> [Required action]: Only one stretch of the data below is wanted: the lines starting at the one with "You are a computer-use agent. Image" and ending at the one with "Task: Select the Highlight text pen tool", both included, given again exactly.

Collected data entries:
--------------------------------
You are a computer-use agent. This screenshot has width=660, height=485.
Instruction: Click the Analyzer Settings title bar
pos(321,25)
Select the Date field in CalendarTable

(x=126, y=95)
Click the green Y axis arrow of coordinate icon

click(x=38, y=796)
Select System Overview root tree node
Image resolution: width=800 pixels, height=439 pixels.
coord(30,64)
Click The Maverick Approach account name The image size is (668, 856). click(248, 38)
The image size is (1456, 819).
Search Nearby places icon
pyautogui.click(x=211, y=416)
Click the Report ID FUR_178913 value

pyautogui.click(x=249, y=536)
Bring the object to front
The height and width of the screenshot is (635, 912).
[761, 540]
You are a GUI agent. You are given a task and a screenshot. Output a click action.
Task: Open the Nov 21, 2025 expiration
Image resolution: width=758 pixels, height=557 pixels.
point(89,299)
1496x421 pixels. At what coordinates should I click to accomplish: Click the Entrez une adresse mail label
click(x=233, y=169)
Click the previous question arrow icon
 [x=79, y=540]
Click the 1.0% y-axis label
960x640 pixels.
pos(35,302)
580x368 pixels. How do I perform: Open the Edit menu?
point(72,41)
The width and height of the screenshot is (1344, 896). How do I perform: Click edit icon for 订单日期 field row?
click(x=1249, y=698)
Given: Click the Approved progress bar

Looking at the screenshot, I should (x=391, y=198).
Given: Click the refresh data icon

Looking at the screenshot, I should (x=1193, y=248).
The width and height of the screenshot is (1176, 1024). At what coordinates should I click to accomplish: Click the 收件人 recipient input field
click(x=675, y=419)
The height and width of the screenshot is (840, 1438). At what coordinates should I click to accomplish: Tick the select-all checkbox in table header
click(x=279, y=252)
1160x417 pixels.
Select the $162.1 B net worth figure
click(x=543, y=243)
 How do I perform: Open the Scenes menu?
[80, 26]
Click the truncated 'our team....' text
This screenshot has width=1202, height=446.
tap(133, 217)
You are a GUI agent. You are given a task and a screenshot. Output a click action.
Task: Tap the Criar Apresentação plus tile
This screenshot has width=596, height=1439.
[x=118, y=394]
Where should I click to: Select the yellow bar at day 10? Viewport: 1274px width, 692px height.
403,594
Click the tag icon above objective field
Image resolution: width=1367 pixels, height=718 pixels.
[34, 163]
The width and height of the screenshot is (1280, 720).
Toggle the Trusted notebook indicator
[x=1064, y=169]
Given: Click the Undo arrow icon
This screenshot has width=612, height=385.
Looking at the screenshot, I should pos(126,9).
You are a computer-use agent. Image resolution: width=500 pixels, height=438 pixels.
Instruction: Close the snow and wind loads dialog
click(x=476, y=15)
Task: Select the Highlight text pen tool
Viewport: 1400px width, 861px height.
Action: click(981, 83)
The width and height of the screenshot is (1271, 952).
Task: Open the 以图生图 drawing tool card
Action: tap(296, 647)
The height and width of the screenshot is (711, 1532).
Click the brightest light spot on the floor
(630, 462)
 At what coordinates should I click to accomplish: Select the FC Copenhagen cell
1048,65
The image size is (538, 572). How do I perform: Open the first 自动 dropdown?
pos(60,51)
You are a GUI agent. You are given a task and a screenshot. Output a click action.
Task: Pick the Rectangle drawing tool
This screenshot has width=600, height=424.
--------------------------------
> [Your solution]:
You are a computer-use agent. Image resolution: width=500 pixels, height=438 pixels.
Instruction: Close the snow and wind loads dialog
click(x=476, y=15)
Task: Select the Highlight text pen tool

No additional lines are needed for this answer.